Мои родители колебались. Я вообще не мог разобраться в своих чувствах. Меня раздирала любовь к сыну и ненависть к нему же за то, что он своим появлением перечеркнул мою, по сути, только начинающуюся жизнь.
Ленка согласилась, я долго не мог. Разбил стул о пол, швырнул телефон в стену и решил отказаться от сына. В муниципалитете мы подписали официальный акт отказа от родительских прав. Знакомым сказали, что роды прошли неудачно, ребёнок умер.
Первые дни мы с Леной ходили к Ване в больницу. Меня не хотели пускать даже в приёмную: не положено. Я купил сторожу бутылку водки и больше на вахте его не видел. Медсестра сказала, что в палате сквозняки и Ване нужны тёплые носочки. Купили носочки. Назавтра оказалось, что они исчезли. Кто-то украл. Купили новые…
Спустя неделю моя мама пришла в себя от шока и забрала Ваню из больницы. Отец сомневался, но спорить не стал.

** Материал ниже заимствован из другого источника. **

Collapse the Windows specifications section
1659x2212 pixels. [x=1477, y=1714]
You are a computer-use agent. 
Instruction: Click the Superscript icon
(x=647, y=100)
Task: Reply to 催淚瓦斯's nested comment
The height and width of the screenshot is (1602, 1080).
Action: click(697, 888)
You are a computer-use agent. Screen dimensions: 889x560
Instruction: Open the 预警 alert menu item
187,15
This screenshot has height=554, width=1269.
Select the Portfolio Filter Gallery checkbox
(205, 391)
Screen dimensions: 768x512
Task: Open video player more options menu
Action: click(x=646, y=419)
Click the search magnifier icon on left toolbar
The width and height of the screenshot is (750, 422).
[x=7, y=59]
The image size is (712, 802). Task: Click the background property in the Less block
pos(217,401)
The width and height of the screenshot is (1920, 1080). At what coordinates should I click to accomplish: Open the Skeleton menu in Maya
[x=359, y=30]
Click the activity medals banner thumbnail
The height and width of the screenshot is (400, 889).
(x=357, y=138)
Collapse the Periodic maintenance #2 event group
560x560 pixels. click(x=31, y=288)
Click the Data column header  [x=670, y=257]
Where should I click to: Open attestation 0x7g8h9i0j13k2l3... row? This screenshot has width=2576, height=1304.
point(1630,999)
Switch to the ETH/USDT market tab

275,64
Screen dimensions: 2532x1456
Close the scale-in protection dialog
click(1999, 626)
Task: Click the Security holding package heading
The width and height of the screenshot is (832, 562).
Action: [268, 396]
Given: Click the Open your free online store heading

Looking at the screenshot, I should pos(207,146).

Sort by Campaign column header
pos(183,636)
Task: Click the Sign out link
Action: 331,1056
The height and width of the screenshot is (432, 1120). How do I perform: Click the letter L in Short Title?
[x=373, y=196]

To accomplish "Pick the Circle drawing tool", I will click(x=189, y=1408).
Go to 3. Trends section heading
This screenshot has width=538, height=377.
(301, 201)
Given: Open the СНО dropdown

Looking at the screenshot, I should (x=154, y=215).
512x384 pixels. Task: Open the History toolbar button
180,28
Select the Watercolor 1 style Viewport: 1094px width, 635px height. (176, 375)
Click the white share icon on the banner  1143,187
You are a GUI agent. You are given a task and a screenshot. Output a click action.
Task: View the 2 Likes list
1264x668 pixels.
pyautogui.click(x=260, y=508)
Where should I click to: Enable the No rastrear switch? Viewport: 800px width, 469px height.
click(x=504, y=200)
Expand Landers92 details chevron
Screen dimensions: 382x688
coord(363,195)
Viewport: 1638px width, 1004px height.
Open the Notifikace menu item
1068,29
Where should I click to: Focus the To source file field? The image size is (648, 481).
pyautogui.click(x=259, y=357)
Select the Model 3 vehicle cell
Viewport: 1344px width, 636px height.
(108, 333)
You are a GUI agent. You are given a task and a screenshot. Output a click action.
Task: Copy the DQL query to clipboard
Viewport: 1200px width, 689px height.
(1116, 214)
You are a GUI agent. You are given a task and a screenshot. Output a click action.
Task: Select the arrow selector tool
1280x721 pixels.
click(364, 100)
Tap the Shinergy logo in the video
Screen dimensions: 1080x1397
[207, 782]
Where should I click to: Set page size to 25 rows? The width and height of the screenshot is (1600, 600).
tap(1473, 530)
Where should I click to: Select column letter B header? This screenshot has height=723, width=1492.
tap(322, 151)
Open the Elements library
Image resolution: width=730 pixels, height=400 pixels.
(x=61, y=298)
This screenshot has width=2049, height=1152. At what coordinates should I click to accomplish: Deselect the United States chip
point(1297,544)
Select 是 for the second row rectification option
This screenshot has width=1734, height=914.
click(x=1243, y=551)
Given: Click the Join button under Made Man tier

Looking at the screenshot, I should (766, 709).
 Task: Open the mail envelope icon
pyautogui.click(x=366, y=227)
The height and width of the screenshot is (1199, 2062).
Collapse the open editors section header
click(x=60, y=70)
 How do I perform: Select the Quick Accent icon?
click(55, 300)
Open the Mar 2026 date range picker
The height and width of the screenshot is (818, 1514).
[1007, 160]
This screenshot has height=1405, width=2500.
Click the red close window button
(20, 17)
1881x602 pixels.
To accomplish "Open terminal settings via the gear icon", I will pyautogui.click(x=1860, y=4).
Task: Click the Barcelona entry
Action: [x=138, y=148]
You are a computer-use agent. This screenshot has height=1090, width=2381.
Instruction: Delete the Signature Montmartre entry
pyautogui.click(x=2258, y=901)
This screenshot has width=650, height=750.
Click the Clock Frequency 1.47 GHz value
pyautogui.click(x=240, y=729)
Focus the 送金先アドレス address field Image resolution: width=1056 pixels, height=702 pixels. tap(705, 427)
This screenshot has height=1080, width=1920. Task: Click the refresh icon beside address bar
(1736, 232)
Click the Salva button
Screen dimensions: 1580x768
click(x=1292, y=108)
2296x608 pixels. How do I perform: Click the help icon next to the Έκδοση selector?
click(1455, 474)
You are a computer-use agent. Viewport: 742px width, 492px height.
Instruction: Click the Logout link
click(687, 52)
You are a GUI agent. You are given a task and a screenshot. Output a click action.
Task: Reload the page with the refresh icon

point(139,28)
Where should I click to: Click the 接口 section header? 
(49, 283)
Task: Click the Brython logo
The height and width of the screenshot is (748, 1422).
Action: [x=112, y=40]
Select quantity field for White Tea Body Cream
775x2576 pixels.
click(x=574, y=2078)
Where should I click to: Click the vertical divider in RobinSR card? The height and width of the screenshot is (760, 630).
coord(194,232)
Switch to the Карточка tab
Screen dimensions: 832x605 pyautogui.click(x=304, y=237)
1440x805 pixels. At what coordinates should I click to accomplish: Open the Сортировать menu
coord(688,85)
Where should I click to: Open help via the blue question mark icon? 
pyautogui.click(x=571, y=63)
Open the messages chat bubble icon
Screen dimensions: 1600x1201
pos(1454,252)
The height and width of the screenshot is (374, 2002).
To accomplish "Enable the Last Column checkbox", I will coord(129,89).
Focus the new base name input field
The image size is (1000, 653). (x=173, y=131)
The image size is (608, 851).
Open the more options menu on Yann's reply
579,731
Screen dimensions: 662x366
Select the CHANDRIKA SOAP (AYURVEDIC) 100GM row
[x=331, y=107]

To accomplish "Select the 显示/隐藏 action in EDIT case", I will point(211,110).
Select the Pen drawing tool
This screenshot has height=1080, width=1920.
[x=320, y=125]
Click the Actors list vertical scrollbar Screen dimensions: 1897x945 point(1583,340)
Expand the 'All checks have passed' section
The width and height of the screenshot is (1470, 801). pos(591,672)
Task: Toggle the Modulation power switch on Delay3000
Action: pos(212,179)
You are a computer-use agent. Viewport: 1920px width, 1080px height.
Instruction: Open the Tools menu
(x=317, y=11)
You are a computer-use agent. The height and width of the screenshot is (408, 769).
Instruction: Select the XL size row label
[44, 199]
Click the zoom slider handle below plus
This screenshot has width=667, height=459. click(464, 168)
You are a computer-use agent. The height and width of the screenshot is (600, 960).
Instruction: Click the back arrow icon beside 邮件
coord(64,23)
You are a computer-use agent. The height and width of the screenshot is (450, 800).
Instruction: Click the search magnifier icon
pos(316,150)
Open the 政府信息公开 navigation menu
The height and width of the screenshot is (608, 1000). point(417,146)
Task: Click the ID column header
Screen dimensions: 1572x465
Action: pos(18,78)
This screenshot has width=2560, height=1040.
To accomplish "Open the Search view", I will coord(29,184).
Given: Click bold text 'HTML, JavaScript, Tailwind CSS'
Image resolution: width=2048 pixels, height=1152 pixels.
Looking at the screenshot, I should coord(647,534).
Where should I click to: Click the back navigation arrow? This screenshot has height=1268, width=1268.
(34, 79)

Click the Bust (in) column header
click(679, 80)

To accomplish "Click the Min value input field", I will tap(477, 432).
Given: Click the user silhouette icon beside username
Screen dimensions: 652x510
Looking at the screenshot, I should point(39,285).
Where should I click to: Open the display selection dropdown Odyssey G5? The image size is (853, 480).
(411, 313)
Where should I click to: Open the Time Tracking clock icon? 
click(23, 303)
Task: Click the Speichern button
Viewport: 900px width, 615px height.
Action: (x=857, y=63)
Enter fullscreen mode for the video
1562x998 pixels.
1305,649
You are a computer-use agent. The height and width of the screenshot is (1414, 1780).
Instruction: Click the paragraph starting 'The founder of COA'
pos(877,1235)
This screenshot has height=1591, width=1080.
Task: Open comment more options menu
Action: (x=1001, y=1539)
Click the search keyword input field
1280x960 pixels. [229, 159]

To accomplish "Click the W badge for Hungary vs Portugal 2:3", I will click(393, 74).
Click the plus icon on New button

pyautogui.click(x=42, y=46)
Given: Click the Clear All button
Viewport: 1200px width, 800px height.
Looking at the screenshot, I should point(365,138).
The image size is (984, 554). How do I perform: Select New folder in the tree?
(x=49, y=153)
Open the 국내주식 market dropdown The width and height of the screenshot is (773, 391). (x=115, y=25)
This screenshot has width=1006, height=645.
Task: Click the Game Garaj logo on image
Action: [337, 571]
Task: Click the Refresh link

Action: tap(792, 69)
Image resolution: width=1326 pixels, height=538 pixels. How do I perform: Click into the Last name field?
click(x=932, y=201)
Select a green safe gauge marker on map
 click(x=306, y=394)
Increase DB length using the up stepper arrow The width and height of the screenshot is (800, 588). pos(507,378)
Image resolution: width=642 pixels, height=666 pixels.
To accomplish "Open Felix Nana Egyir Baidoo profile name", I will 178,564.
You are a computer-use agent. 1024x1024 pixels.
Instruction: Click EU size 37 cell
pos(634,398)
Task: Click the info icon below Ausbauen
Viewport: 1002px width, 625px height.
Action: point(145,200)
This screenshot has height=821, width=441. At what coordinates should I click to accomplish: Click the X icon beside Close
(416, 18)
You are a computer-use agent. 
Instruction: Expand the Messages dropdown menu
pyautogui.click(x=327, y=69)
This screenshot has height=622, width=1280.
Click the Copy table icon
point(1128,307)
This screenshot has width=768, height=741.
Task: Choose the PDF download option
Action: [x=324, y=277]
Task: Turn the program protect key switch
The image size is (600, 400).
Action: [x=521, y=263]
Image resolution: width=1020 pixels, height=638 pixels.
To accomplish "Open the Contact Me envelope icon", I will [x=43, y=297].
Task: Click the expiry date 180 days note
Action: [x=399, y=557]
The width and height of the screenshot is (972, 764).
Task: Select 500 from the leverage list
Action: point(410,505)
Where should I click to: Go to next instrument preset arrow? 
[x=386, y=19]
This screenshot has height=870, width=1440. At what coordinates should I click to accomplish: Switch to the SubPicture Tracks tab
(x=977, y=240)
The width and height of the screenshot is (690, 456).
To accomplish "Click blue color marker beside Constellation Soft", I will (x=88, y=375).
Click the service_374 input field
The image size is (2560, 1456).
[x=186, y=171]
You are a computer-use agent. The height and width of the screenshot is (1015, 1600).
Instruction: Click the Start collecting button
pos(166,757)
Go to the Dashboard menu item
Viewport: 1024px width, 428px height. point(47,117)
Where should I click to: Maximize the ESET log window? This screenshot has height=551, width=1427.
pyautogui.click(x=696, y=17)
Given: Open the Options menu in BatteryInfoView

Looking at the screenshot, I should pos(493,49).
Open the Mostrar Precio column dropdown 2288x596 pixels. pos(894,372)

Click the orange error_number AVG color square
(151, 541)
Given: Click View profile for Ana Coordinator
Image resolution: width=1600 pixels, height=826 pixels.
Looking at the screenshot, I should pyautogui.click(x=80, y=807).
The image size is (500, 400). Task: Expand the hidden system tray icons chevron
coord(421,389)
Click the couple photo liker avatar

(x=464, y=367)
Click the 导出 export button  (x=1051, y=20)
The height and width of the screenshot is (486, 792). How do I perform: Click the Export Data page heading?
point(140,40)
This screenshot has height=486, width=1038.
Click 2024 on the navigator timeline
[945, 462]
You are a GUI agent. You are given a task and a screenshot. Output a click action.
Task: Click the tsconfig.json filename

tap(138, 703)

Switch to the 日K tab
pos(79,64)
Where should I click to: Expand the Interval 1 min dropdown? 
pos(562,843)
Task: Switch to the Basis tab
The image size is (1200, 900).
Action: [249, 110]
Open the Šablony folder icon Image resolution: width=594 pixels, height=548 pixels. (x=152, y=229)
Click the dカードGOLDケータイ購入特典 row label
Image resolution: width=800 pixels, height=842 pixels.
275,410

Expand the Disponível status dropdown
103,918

Меня мучил запах. Лена пахла так же, как брошенный нами сын. Этот запах преступления преследовал меня. Нам было тяжело вместе. Лена считала себя неполноценной, неспособной родить «нормального» первенца. Она не могла видеть меня, ей казалось, что она сделала меня несчастным. Мы разошлись. Я остался один в бабушкиной квартире в Черёмушках.
Содрав остатки полиэтилена и рассмотрев Ванину находку внимательно, я сделал вывод, что художественная ценность произведения весьма сомнительна.
В институте я часто сдавал историю искусств за друзей. Преподаватели особо не вглядывались в лица студентов, и мне удавалось многократно ответить на вопросы под разными фамилиями.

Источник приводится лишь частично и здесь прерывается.